All the Knots in the Earth
Vincent Hostak
February 4, 2024
“Our lives, our stories, flowed into one another's, were no longer our own, individual, discrete.”
-Salman Rushdie
Yesterday, I wrote about a work of art,
calling it “unapologetically kind-hearted,”
as if the line around fellowship shifted overnight,
stolen by the pull of a single, darker sphere.
Today, two magpies lit upon a wire.
I imagined one remarking: “We must secure this border.”
Another, gripping the string pinned to the sky,
replied: “Why, is it moving?”
Perhaps they were overcome by vibrations
along the rumbling perch, their bird brains
assuming energy moves in one direction only,
as if treaties were meant to benefit only one village.
“The small brown birds will steal our food,” said one,
as if their privileged blue-white legions
could never overpower the sparrows.
Some construct an enemy who favors their might.
“But, aren’t we defending against the Crows?”

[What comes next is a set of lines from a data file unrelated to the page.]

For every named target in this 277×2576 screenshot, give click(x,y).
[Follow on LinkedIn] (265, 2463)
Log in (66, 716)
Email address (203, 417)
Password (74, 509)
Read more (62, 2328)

The first fanned one great wing over its beak
and whispered a reply through stiff feathers:
“There is time to injure the Crow. This is urgent.”

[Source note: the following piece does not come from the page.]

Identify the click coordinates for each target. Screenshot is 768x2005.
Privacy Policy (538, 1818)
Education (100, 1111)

Tiny birds merged into a ball of collective warmth.
Geese overhead in their common costumes
Played joint acrobatics a magpie once knew-
before perching here like a foreman of a jury.
Geese range in a region where borders vaporize
sometimes closer to the musica universalis.
While below, saplings stretch ubiquitously,
blind to all the knots in the earth.
Vincent Hostak is a poet, essayist, and media producer. He’s held long-time residences in Austin and Colorado, where he’s also worked in documentary and network television/film production. His poetry may be found in the print journals Sonder Midwest (#5)/Illinois, The Langdon Review of the Arts in Texas, and the 2022/2023 anthology Lone Star Poetry: Championing Texas Verse, Community and Hunger Relief. He is currently appointed to the 2024 editorial team at Asymptote, an international journal dedicated to the art of English language translations of contemporary world literature. He’s a two-time Summer Scholar at Naropa University’s Summer Writing Program, directed by Anne Waldman.